== OBIETTIVO DELL'ESERCIZIO ==
Converti in un CSV a due colonne, input e output, i dati compresi tra il loro inizio e la riga che contiene "sidebar-item-logic-function: − Logic", estremi inclusi, con una riga per ogni coppia di testo e risposta. Racchiudi ogni campo tra virgolette, sostituisci gli a capo con spazi e ometti le immagini.

______

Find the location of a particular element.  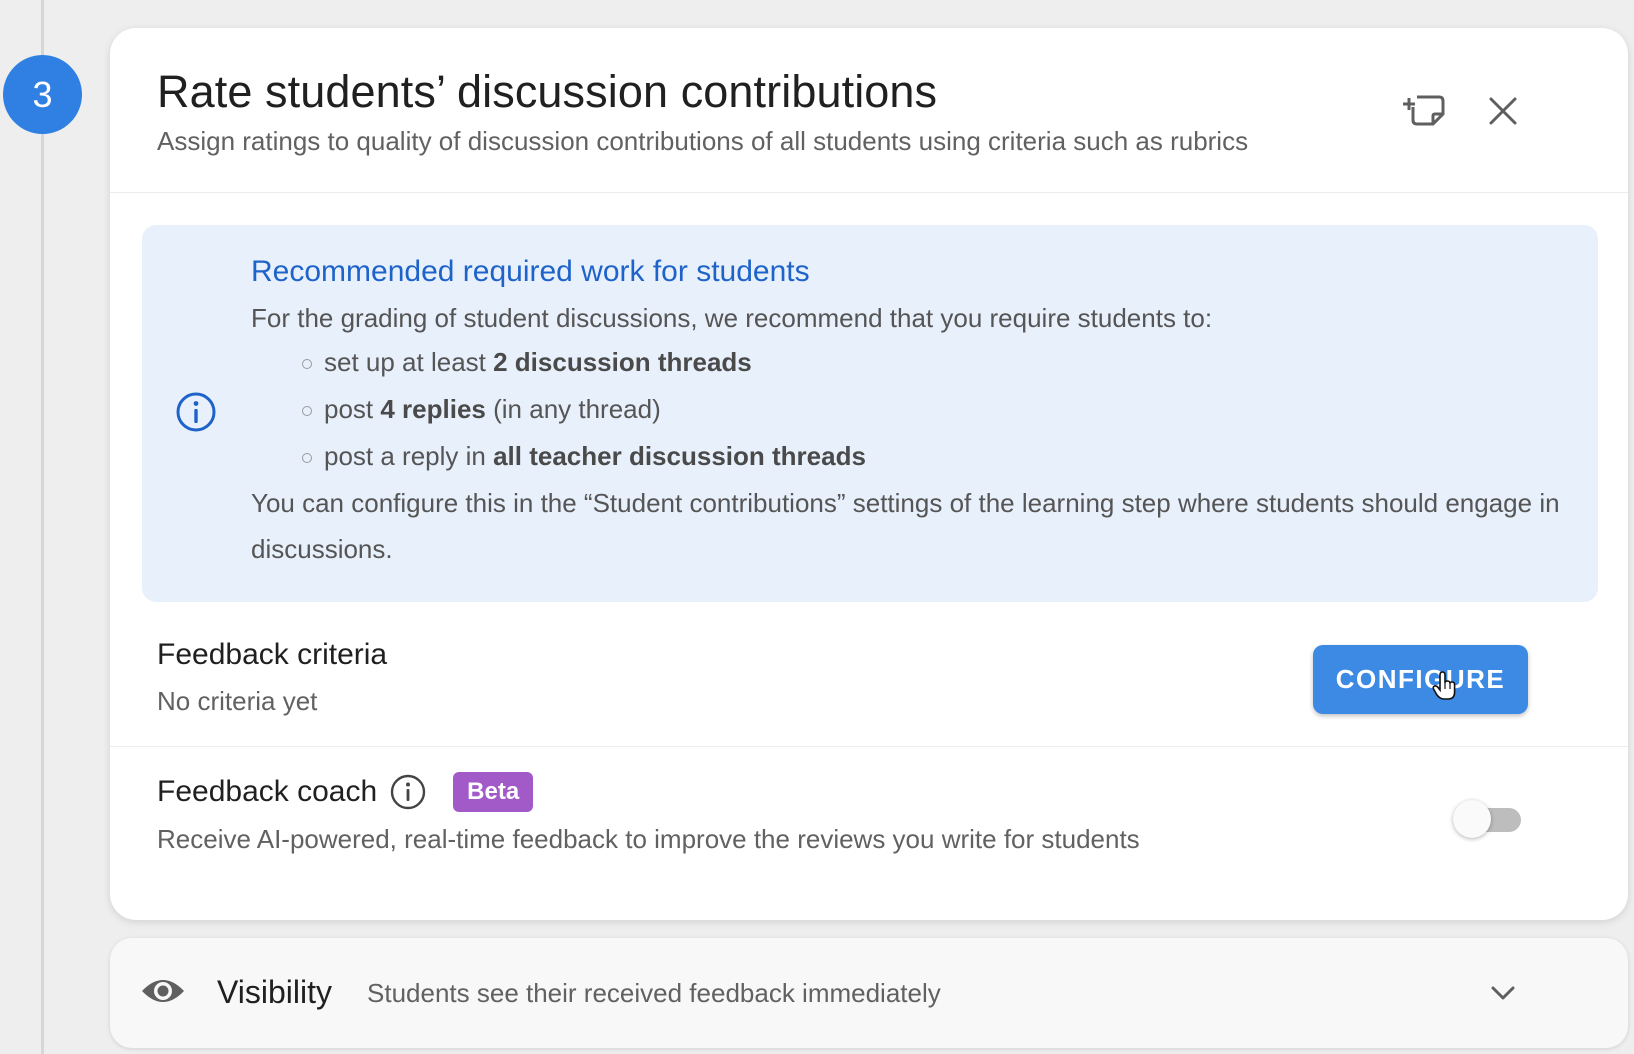

feedback-coach-toggle is located at coordinates (1488, 818).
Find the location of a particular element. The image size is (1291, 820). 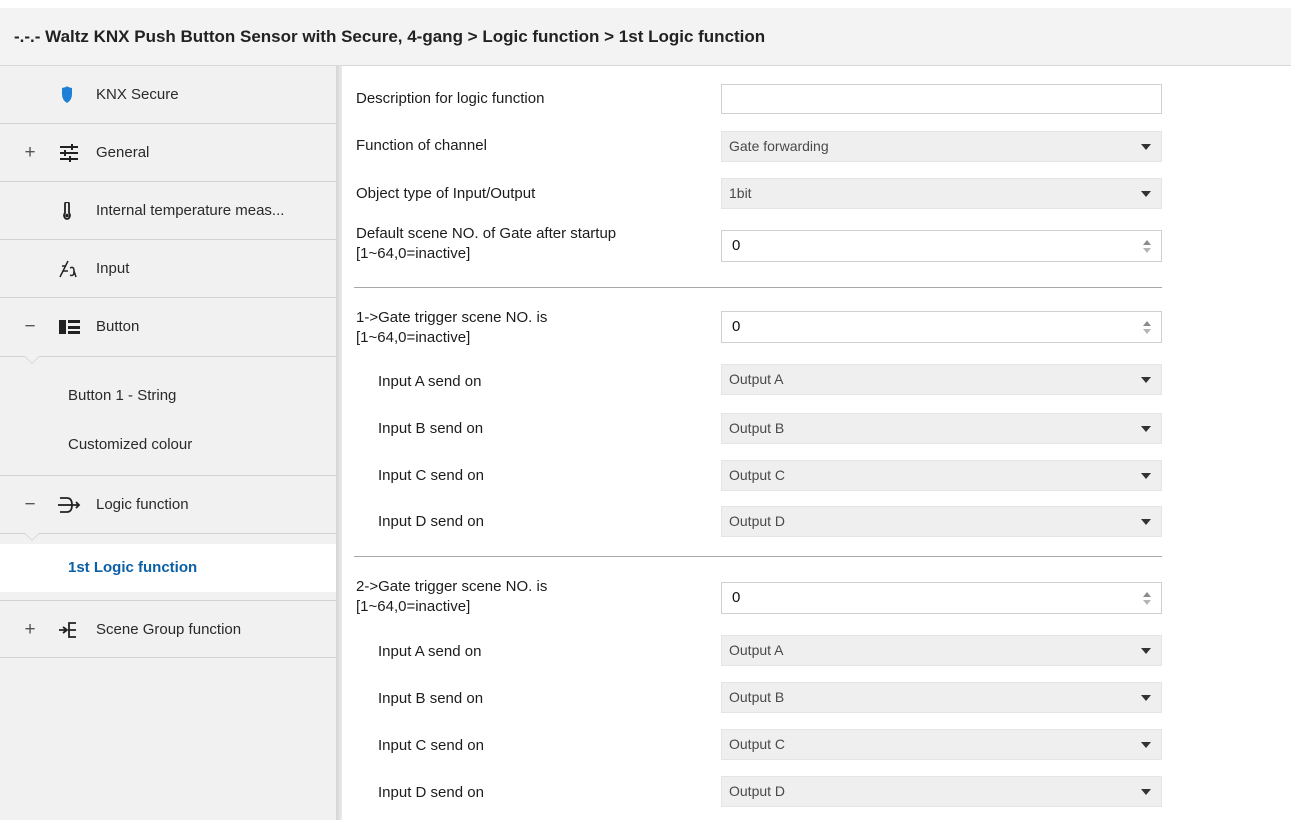

sidebar-item-logic-function: − Logic function is located at coordinates (168, 504).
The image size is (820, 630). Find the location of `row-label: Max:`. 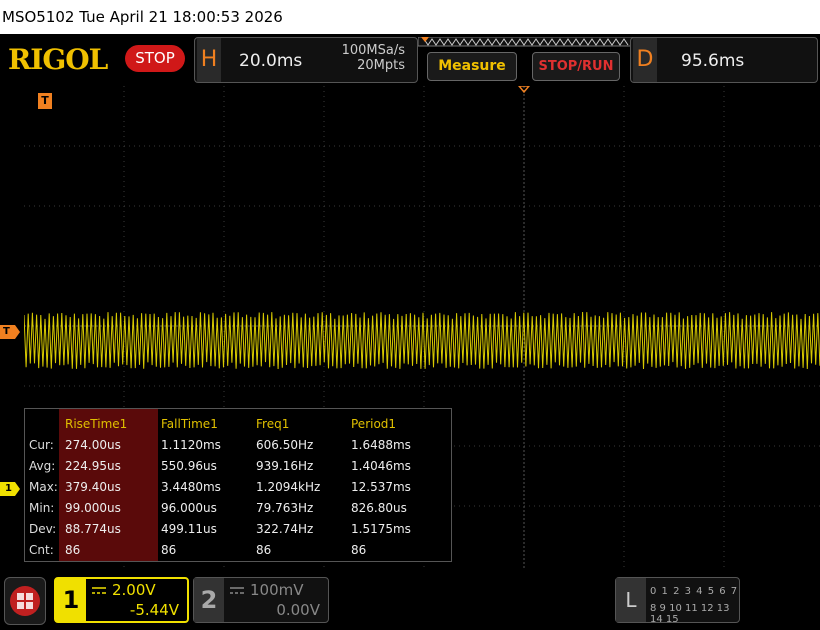

row-label: Max: is located at coordinates (44, 487).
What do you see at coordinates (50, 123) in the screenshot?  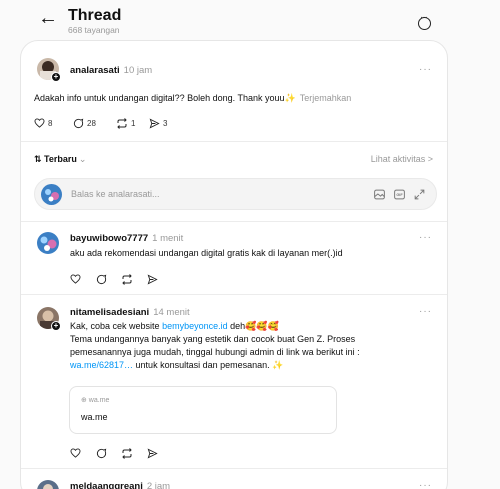 I see `like-count: 8` at bounding box center [50, 123].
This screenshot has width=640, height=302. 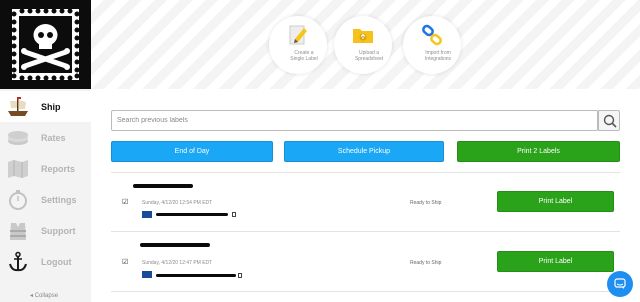 I want to click on stopwatch-icon, so click(x=18, y=200).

______

== SOLUZIONE ==
input,output
"Find the location of a particular element.","feedback-coach-toggle is located at coordinates (1488, 818)."
"Find the location of a particular element. The image size is (1291, 820).","sidebar-item-logic-function: − Logic function is located at coordinates (168, 504)."